**Stated exercise**
Please return the data below unchanged, everything from the line containing "Choose the Guiyang" down to the line containing "click(127, 199)", with both of those lines included and the pictures left out.

(Element and text location data)

.....

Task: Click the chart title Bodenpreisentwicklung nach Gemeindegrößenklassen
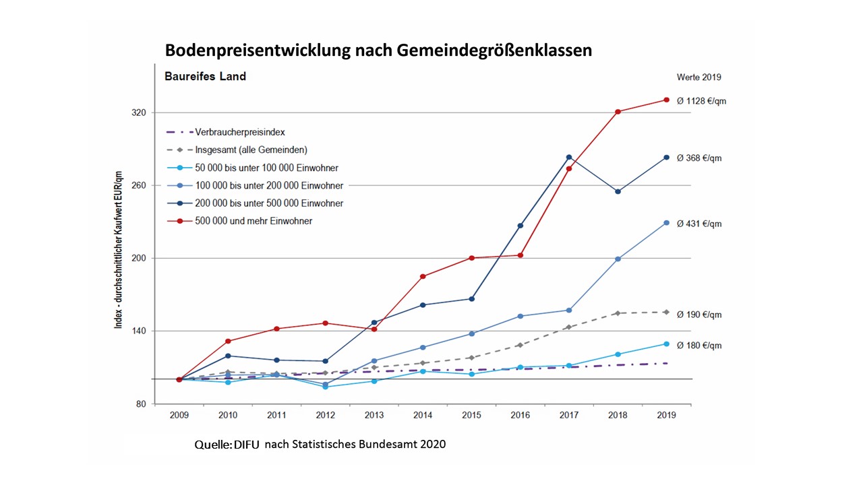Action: (x=378, y=51)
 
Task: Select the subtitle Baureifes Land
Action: (x=205, y=77)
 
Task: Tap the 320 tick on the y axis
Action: (x=139, y=112)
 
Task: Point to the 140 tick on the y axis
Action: (x=139, y=331)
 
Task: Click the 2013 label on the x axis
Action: (x=374, y=415)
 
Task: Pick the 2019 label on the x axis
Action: (x=666, y=415)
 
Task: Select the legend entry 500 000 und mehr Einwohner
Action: (x=254, y=220)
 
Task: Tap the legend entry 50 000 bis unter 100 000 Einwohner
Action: (x=266, y=168)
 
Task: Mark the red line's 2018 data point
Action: (x=618, y=112)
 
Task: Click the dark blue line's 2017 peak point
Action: (x=569, y=158)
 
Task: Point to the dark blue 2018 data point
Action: (x=618, y=191)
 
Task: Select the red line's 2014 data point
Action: (x=423, y=276)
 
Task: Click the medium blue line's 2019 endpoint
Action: (x=666, y=223)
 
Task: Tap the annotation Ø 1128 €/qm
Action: (x=702, y=101)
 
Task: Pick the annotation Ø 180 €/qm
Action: (x=699, y=346)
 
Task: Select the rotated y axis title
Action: (x=119, y=249)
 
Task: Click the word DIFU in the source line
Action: (x=247, y=445)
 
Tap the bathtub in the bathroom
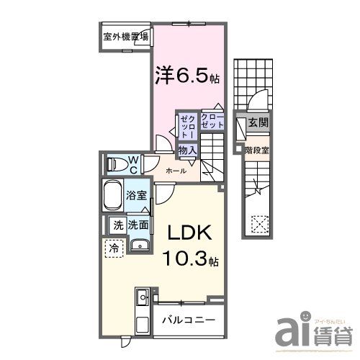113,194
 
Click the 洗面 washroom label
138,225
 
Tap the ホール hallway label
176,171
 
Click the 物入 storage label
187,149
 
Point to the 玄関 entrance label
258,124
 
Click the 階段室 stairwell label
257,151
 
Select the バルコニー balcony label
187,319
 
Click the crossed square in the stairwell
258,225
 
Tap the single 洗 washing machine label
117,225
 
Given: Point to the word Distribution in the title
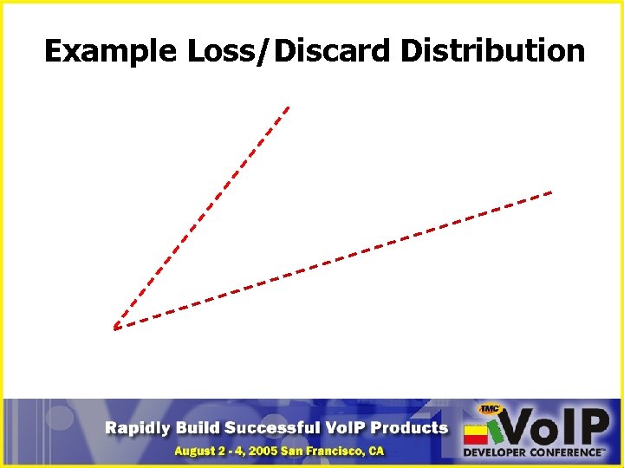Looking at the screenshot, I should tap(492, 51).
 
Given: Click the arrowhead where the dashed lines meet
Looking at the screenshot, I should tap(115, 327).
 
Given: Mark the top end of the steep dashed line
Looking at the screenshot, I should tap(287, 107).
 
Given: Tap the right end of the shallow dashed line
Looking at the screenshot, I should tap(550, 192).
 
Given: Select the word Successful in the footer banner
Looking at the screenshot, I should tap(272, 427).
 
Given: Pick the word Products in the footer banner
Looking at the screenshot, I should tap(411, 427).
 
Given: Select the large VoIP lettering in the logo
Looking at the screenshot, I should tap(555, 427).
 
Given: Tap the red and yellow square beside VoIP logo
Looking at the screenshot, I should tap(476, 433).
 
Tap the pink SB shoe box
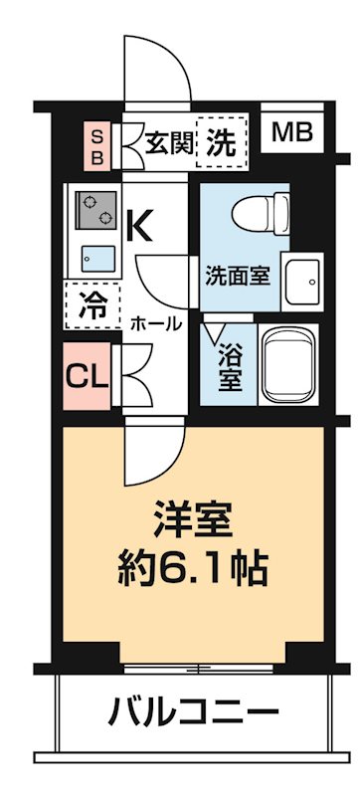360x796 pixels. click(97, 145)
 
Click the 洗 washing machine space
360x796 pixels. click(222, 143)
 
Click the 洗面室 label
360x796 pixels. click(238, 275)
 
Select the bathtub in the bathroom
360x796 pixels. click(291, 360)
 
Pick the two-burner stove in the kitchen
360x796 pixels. click(93, 208)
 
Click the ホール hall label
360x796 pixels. click(155, 323)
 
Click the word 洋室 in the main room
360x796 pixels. click(193, 520)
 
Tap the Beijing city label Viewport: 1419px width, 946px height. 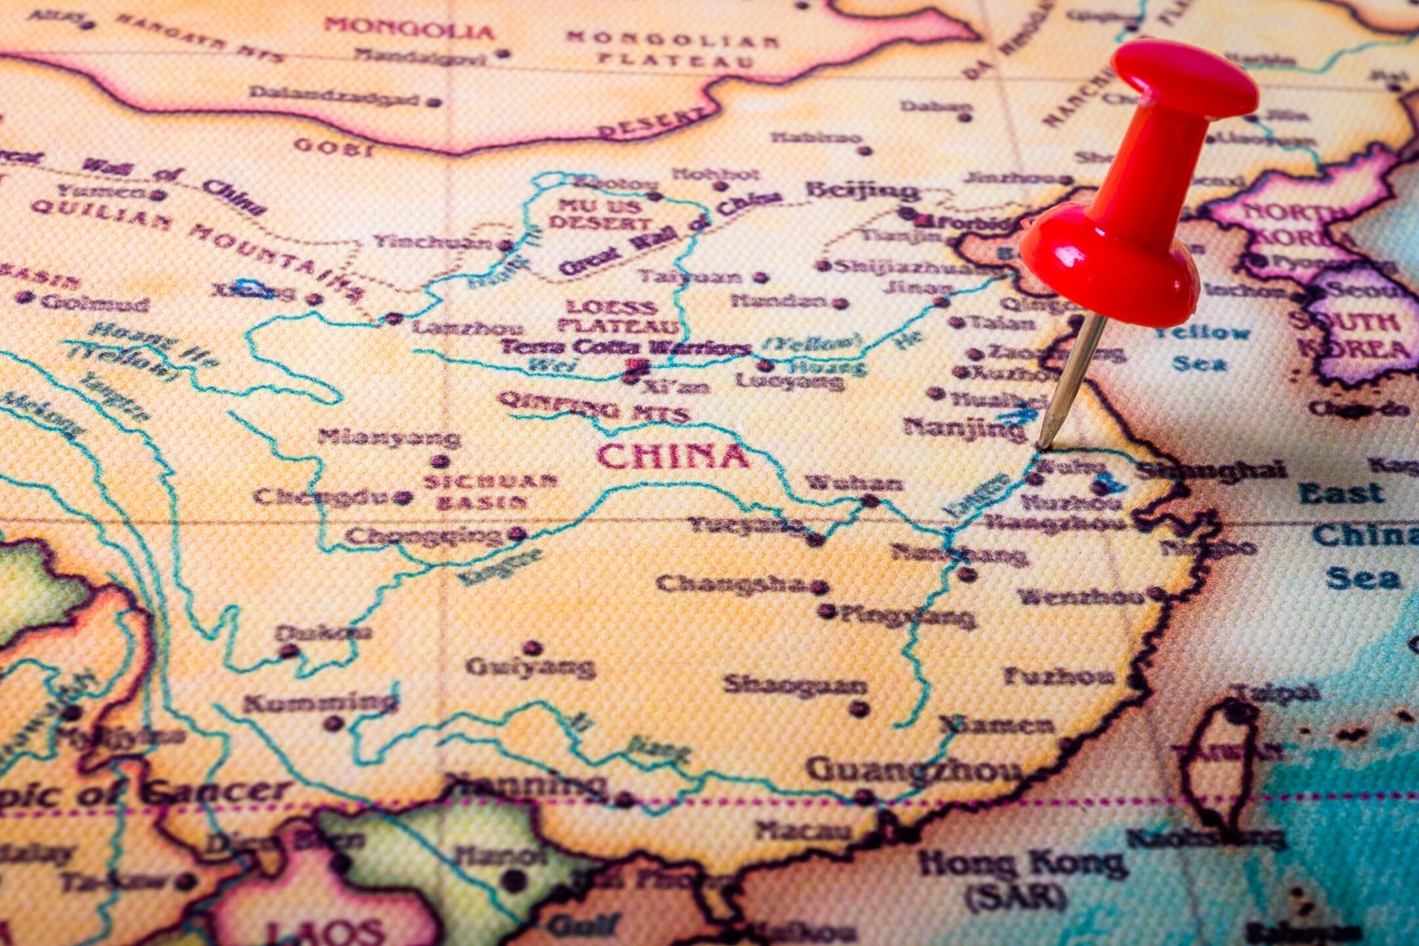(x=862, y=191)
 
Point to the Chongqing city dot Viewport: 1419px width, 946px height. (x=519, y=533)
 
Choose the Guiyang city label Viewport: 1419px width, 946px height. (x=529, y=667)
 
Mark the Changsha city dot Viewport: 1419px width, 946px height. (x=819, y=586)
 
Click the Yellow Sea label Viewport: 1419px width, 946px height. (x=1202, y=347)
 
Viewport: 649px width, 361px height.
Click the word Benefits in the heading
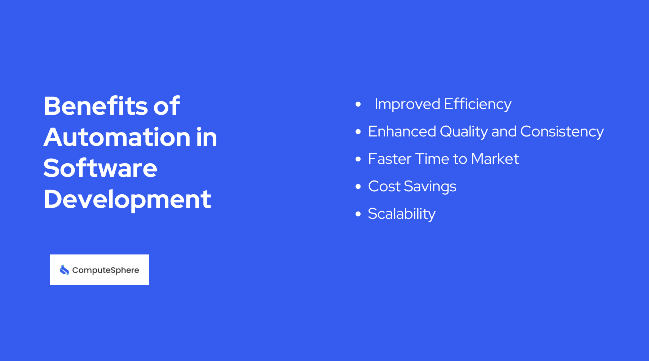click(96, 106)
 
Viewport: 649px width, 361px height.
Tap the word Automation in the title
click(117, 137)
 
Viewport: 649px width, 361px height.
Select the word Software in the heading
click(100, 168)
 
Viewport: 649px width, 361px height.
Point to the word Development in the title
click(127, 199)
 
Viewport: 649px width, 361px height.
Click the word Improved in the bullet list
click(407, 104)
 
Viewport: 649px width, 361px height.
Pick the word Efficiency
click(477, 104)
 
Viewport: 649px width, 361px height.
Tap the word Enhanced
click(402, 132)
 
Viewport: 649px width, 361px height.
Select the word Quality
click(464, 132)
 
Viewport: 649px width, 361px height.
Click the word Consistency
click(562, 132)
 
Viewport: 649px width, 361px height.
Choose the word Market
click(495, 159)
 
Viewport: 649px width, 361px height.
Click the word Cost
click(384, 187)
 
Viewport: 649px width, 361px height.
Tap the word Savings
click(430, 187)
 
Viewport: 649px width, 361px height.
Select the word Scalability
click(402, 214)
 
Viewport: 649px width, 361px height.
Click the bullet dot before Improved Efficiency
click(358, 104)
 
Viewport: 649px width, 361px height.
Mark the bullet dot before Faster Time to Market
click(358, 159)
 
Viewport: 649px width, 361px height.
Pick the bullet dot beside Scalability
click(358, 214)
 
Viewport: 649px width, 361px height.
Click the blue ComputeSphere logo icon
click(65, 270)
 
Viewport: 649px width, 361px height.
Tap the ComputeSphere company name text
click(105, 270)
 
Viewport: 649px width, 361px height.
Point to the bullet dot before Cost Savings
click(358, 187)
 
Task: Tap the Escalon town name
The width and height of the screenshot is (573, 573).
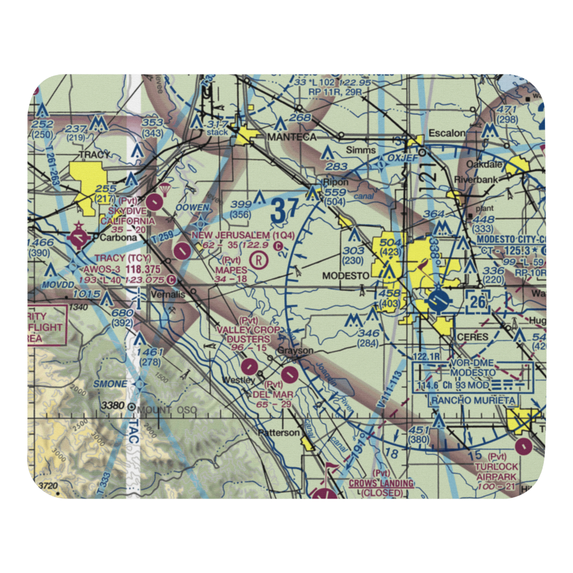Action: coord(450,134)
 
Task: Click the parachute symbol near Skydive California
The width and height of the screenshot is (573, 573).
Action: coord(166,189)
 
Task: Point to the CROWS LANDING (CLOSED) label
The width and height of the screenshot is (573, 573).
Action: coord(381,488)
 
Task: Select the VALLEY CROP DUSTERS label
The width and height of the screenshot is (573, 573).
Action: coord(248,335)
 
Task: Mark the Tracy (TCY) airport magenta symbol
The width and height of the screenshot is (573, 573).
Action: coord(77,237)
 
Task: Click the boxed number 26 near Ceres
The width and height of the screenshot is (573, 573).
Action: coord(479,301)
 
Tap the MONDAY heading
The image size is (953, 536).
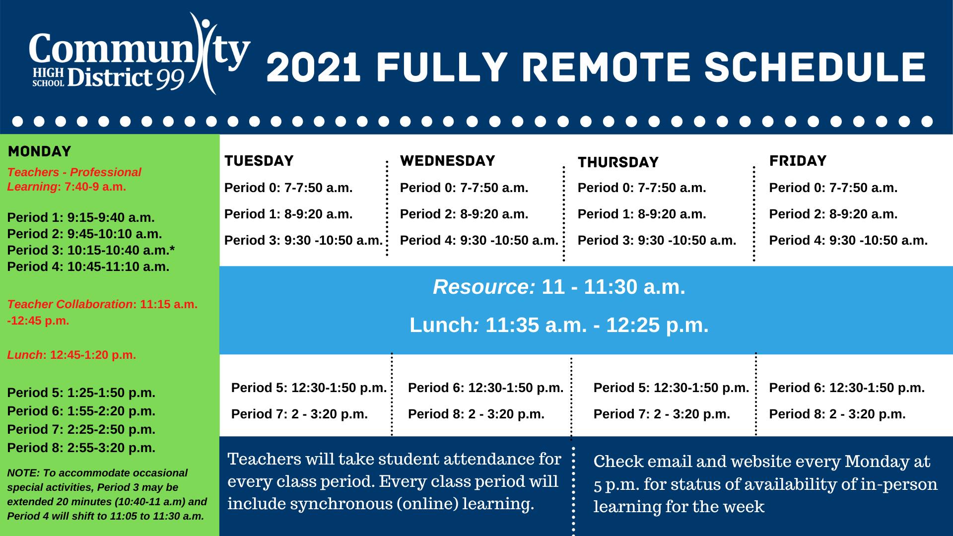[40, 151]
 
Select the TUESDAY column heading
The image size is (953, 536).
[259, 161]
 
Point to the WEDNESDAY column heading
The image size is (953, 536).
[448, 161]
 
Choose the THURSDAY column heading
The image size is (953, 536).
[618, 162]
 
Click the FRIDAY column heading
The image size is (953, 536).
[798, 161]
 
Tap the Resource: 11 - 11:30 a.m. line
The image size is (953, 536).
[559, 287]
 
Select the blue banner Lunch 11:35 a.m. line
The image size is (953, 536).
[559, 325]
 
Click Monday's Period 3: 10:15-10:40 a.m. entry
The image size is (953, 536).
[91, 250]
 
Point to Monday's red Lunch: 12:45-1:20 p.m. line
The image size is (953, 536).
[71, 355]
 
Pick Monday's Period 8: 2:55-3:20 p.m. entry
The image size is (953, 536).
[81, 448]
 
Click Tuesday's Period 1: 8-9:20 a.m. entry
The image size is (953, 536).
[288, 214]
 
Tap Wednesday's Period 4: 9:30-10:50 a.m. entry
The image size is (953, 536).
[479, 240]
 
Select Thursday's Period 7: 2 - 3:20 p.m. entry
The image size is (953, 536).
[662, 414]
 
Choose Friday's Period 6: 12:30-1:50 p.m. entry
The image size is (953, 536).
[847, 388]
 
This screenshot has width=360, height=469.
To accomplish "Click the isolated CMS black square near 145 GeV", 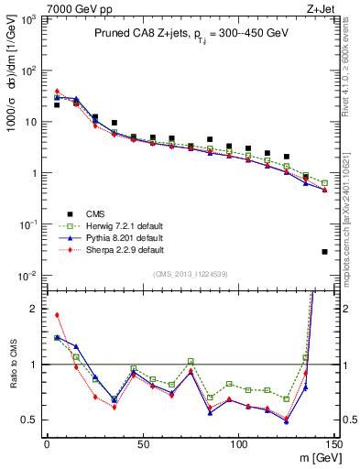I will pos(325,252).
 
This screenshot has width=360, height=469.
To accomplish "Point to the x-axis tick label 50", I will pos(143,445).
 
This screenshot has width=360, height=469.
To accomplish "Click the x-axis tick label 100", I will pos(238,445).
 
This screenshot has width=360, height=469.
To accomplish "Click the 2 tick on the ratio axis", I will pos(37,309).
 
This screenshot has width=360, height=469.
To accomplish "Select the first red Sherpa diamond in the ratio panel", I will pos(57,315).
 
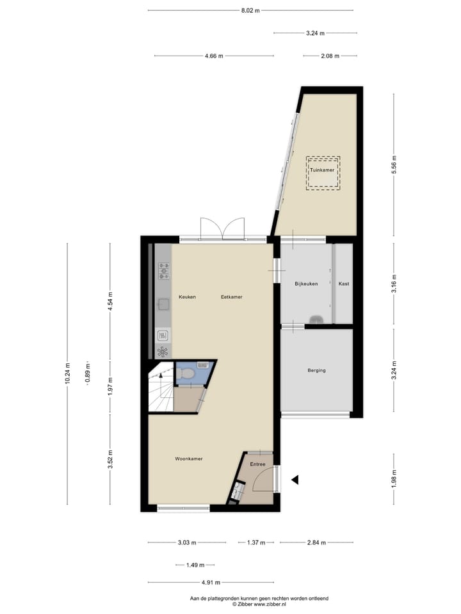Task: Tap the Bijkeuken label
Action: pyautogui.click(x=306, y=283)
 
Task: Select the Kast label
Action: pyautogui.click(x=344, y=283)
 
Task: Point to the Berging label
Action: pyautogui.click(x=316, y=370)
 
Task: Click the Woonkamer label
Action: pyautogui.click(x=189, y=459)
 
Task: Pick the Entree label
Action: pyautogui.click(x=257, y=464)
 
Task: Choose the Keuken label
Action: pyautogui.click(x=187, y=297)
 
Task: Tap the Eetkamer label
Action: pyautogui.click(x=232, y=297)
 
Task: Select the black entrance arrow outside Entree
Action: pyautogui.click(x=295, y=479)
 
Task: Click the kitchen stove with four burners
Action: pyautogui.click(x=164, y=271)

.....

**Result of the exercise**
Choose the Guiyang city label Viewport: 1419px width, 946px height. (x=529, y=667)
 
Mark the Changsha city dot Viewport: 1419px width, 946px height. (x=819, y=586)
 
Click the Yellow Sea label Viewport: 1419px width, 946px height. (x=1202, y=347)
 
Viewport: 649px width, 361px height.
Click the word Benefits in the heading
click(96, 106)
 
Viewport: 649px width, 361px height.
Tap the word Automation in the title
click(117, 137)
 
Viewport: 649px width, 361px height.
Select the word Software in the heading
click(100, 168)
 
Viewport: 649px width, 361px height.
Point to the word Development in the title
click(127, 199)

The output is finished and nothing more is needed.